Hello,
i'm trying to copy a sprite into another sprite before drawing it to the screen, i have coded a function in C but it's really too slow.
[attach=3]
void BlitBackbuffer(u8 destX, u8 destY, u8 *srcSprite, u8 srcWidth, u8 srcHeight)
{
u8 yDest = srcHeight;
u8* destMem = sBackBuffer + destX + VIEW_CX*destY;
while (yDest != 0)
{
cpct_memcpy(destMem, srcSprite, srcWidth);
srcSprite += srcWidth;
destMem += VIEW_CX;
--yDest;
}
}
Is someone already do this in assembly or have idea to speed up my code ?
Here my test project with CPCTelera 1.4.2
Thanks,
Arnaud.
To speed up you may make dedicated functions for each possible width of sprites (src or dst regarding of your datas)
Quote from: Arnaud on 18:12, 17 August 17
Hello,
i'm trying to copy a sprite into another sprite before drawing it to the screen, i have coded a function in C but it's really too slow.
[attach=3]
void BlitBackbuffer(u8 destX, u8 destY, u8 *srcSprite, u8 srcWidth, u8 srcHeight)
{
u8 yDest = srcHeight;
u8* destMem = sBackBuffer + destX + VIEW_CX*destY;
while (yDest != 0)
{
cpct_memcpy(destMem, srcSprite, srcWidth);
srcSprite += srcWidth;
destMem += VIEW_CX;
--yDest;
}
}
Is someone already do this in assembly or have idea to speed up my code ?

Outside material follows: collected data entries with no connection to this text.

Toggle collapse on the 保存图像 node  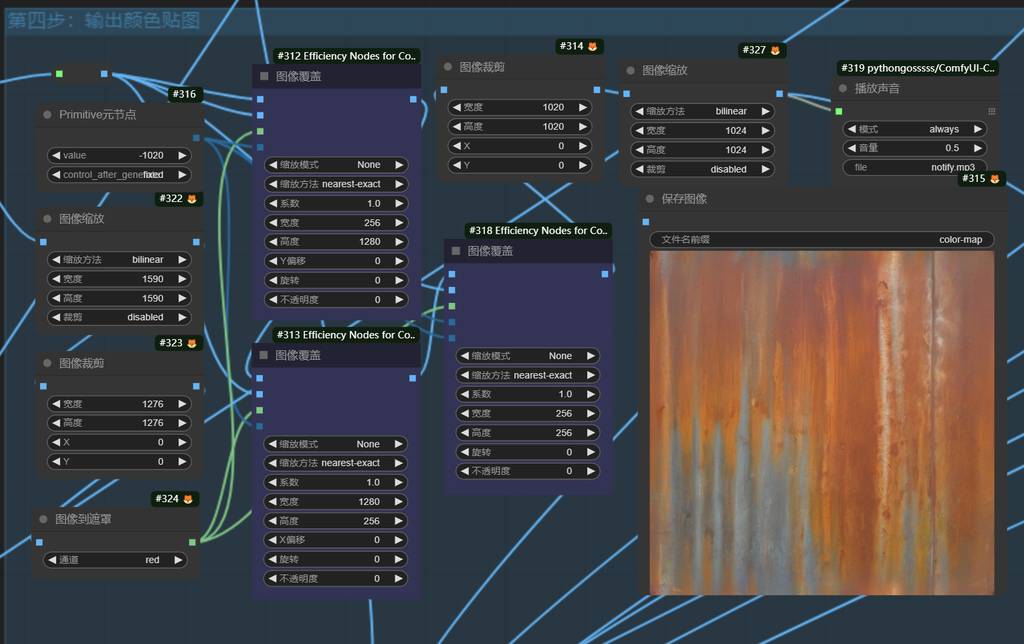click(x=650, y=199)
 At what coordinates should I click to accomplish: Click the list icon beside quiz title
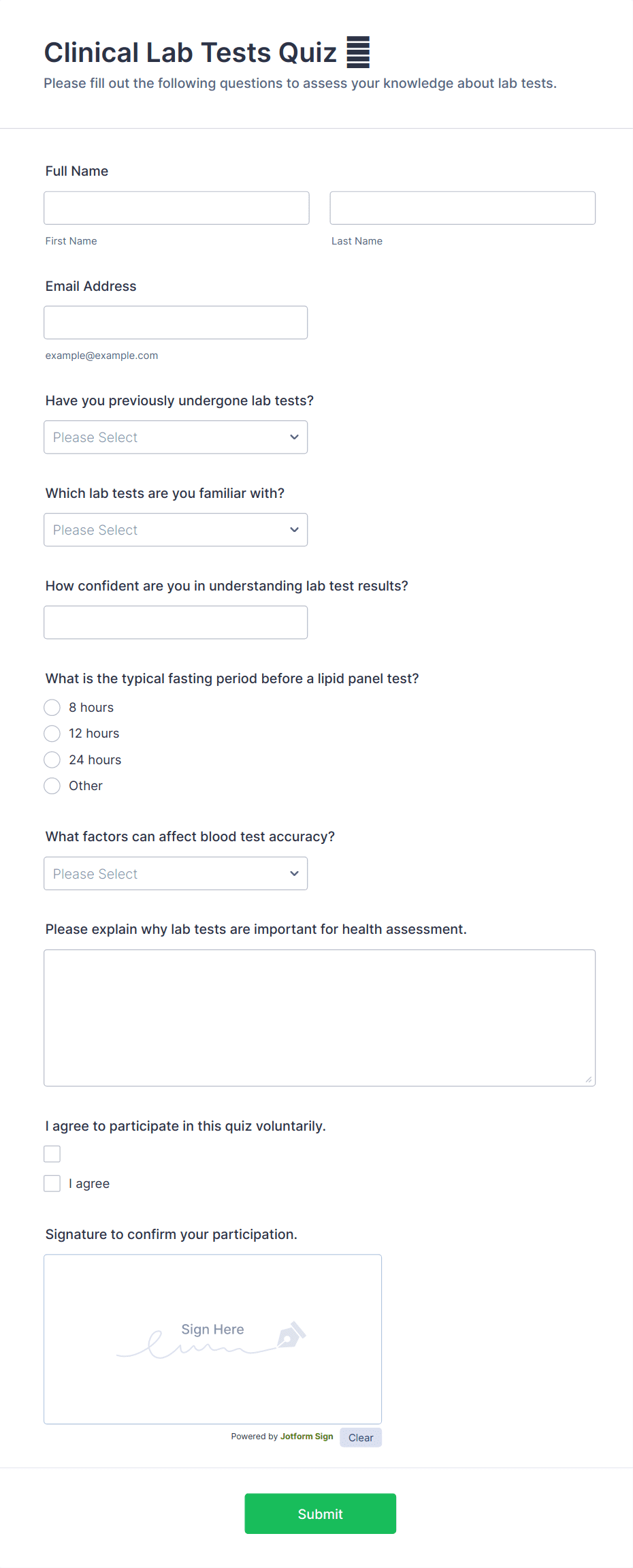[x=358, y=52]
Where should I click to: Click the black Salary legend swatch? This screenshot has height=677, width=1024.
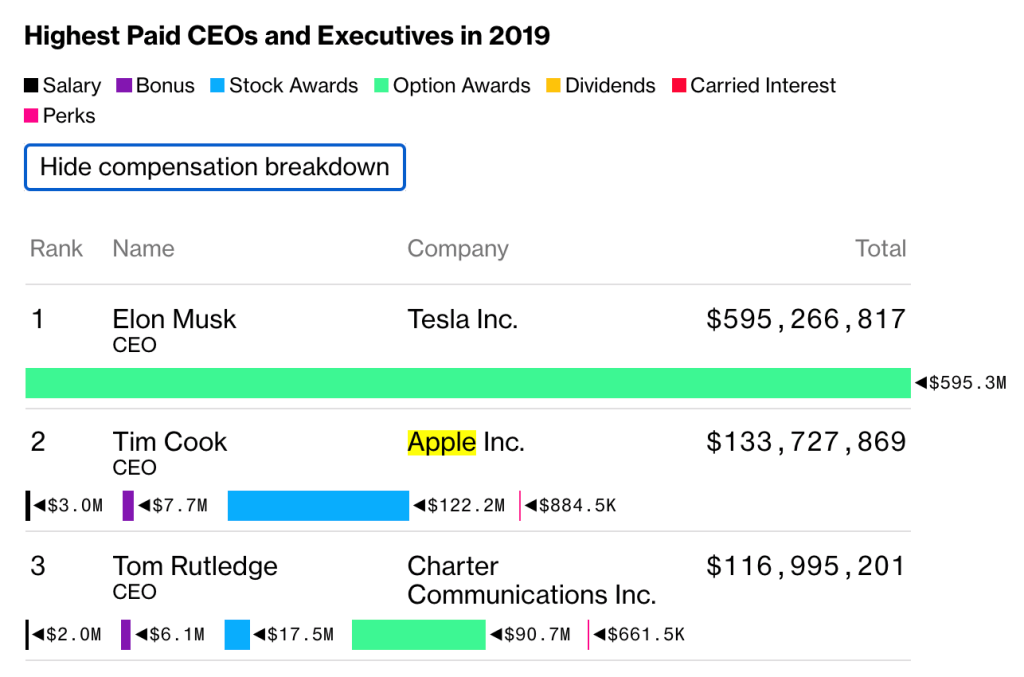pyautogui.click(x=31, y=87)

Here my test project with CPCTelera 1.4.2
Thanks,
Arnaud.
Try this asm copy routine:
ld a, yDest
ld de, destMem
ld hl, srcSprite
ld bc, srcWidth
copy_loop:
push bc
push de
ldir
ld bc, #VIEW_CX
pop de
ex de, hl
add hl, bc
ex de, hl
pop bc
dec a
jr nz, copy_loop
You'll probably need some additional code to store registers required by sdcc and setup initial registers differently.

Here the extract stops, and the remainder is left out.